> Problem description
Collect every line of the listing below that contains the string "pyautogui", and copy each one out.
[[ Dataset records, beginning ]]
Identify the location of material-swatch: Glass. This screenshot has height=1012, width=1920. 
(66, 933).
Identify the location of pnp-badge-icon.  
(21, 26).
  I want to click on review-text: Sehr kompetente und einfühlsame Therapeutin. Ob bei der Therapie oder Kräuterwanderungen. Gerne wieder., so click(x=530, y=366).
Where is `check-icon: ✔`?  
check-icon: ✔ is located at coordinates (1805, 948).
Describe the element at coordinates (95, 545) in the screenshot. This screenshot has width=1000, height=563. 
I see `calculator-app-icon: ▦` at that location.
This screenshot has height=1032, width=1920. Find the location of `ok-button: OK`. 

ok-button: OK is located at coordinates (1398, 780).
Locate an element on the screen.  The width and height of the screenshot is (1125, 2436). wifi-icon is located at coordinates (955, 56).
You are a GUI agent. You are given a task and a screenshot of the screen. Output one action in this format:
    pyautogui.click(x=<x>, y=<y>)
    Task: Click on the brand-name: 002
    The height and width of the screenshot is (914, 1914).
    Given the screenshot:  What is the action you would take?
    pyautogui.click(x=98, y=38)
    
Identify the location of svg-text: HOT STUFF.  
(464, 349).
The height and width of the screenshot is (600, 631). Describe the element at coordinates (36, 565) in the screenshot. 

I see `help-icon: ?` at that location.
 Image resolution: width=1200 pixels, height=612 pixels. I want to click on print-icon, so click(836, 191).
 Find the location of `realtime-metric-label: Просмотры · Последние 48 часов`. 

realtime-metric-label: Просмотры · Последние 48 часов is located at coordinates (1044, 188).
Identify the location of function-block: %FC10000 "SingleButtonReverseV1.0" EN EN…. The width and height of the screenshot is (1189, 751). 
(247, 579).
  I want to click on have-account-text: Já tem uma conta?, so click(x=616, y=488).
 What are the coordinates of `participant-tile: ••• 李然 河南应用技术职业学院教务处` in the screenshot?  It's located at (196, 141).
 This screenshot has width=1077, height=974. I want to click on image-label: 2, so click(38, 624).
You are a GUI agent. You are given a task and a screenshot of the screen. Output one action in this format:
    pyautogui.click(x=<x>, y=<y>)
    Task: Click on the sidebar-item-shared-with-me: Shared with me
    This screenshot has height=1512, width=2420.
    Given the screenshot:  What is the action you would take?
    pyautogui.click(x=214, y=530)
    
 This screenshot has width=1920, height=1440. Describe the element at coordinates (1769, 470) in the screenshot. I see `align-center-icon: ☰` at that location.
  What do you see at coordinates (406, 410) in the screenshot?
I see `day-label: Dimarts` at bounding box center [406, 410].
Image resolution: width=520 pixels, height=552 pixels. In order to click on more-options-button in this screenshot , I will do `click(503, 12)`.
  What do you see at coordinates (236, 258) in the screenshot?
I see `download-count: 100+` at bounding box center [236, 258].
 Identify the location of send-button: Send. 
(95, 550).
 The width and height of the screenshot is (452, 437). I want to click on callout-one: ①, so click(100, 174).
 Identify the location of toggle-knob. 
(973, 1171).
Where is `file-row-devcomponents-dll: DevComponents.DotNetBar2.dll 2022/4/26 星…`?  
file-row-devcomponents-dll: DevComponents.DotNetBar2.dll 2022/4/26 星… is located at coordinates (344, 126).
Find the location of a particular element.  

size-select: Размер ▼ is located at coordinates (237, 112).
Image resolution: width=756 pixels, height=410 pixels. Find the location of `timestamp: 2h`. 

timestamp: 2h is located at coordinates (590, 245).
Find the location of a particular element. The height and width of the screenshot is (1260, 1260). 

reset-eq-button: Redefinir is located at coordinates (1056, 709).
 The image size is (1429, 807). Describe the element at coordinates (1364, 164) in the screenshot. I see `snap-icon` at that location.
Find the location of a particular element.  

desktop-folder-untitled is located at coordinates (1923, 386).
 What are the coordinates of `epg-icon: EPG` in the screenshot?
[[ Dataset records, end ]]
> Solution for this problem
    pyautogui.click(x=<x>, y=<y>)
    pyautogui.click(x=98, y=38)
    pyautogui.click(x=<x>, y=<y>)
    pyautogui.click(x=214, y=530)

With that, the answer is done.